There is no one-size-fits-all method for producing documentation. And Joanne Hackos would be the first to tell you that.
Rating: 4 out of 5
Great information but difficult to achieve in reality
This book contains many years of compiled wisdom, not only from the people JoAnn bases her Publications Maturity Model on, but the many doc managers she interviewed and her own consulting experiences. The PMM is an ideal model and not one that can be applied across all industries. The book and process is heavily slanted toward software development and that's where it finds its biggest application, but the process breaks down for many industries outside of that arena. Most tech writers are paid to produce documents, not create and refine processes to such detail as suggested by the PMM parameters--but that's not the book's fault--it's the fault of engineering/technically driven organizations that would rather force tech pubs groups to reinvent the wheel with each new project than spend the time creating and fine-tuning a repeatable process.
Perhaps the biggest stumbling block to widespread acceptance/adoption of the PMM is the underlying need of "enlightened" organizations that appreciate (with time, money and resources) and understand the value-add such a process can provide, and those organizations are few and far between. You can have JoAnn's company perform a PMM audit for PMM certification (not sure how much that counts for in the business world--yet), or you can try to be compliant by following the suggestions outlined in the book. But if you're not a software shop, you'll have to make your own adjustments to the PMM requirements and scale appropriately.

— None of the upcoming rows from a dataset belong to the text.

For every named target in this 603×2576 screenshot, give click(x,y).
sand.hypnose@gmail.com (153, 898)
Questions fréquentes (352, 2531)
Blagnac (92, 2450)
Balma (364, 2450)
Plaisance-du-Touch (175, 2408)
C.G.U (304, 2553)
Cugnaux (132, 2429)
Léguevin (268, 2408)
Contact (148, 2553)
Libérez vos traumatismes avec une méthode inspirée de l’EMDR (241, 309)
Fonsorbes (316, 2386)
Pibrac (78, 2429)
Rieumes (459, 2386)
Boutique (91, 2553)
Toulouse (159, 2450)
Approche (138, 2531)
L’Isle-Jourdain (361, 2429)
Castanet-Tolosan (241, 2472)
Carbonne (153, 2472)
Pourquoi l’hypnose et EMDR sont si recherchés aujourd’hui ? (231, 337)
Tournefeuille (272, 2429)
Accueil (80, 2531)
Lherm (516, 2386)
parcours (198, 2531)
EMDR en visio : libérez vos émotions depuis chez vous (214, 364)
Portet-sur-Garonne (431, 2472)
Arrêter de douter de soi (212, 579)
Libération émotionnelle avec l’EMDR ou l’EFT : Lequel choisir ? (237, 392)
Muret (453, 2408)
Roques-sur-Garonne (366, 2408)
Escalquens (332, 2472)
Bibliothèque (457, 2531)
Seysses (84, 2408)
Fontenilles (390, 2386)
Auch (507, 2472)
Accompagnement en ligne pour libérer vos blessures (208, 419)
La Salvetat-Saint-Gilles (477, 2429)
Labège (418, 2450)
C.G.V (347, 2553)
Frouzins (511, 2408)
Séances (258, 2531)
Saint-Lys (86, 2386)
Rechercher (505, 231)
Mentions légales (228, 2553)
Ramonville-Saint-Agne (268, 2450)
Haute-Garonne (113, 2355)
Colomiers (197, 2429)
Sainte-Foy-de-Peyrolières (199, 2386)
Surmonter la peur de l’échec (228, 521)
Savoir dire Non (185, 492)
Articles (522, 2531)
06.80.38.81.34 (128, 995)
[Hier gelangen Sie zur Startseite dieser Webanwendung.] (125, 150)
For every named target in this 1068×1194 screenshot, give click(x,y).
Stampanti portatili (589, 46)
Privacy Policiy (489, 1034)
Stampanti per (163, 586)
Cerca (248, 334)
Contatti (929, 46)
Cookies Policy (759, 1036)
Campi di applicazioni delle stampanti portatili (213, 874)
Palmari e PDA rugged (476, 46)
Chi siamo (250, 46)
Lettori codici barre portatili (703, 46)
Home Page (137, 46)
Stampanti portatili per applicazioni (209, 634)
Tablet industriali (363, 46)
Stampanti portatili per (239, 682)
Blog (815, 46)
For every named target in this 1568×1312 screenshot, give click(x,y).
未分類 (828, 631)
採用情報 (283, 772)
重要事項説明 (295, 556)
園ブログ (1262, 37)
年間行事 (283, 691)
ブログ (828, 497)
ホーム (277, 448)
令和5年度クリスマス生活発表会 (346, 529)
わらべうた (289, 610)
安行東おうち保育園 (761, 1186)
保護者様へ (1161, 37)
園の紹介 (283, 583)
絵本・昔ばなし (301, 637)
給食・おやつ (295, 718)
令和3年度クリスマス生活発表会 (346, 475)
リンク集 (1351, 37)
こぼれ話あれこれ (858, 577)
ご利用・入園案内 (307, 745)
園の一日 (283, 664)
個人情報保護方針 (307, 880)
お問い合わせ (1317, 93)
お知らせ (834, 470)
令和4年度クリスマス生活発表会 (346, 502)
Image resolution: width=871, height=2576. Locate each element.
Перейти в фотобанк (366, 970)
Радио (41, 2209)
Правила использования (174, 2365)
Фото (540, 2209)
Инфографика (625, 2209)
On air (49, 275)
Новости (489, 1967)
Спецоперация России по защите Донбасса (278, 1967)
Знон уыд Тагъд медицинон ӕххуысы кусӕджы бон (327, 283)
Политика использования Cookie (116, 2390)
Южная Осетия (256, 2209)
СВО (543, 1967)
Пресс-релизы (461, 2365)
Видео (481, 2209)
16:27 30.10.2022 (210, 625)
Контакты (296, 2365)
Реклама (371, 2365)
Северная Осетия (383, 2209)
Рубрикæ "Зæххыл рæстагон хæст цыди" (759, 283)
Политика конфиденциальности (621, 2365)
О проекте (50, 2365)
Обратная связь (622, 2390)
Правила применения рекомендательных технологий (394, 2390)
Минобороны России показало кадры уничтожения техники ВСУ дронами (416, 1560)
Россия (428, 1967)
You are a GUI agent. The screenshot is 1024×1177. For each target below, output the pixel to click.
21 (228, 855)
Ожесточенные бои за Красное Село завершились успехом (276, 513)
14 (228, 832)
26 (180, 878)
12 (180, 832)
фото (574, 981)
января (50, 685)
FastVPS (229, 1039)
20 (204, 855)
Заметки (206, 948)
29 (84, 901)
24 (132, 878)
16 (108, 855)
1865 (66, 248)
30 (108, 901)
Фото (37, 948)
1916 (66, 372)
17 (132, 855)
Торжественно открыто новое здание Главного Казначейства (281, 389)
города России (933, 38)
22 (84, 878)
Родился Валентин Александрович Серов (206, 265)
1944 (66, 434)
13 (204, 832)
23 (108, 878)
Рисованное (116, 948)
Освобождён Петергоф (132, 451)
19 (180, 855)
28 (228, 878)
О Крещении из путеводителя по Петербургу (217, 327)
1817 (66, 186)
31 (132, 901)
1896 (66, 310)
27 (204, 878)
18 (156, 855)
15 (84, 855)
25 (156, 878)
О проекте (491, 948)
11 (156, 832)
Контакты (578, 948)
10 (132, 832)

All in all, I think the book provides some great direction for a documentation project management process that has to be scaled to meet your business/industry needs. This book has and will continue to serve as a springboard for more discussions and new initiatives in the technical communications field.
Rating: 4 out of 5
A little idealistic.
In the perfect world, this would be THE book to have. Unfortunately, this is anything but a perfect world and this book falls short in dealing with the realities of the profession. There is too little information and guidance for those that don't have a document-centred employer.
Also, the book is purely for those creating user documentation - if you write any technical material (such as requirements, design, UAT, or implmentation documents) this book will be of minimal help. Don't expect any realistic help in dealing with developers either.
Fine book, but only for a narrow field.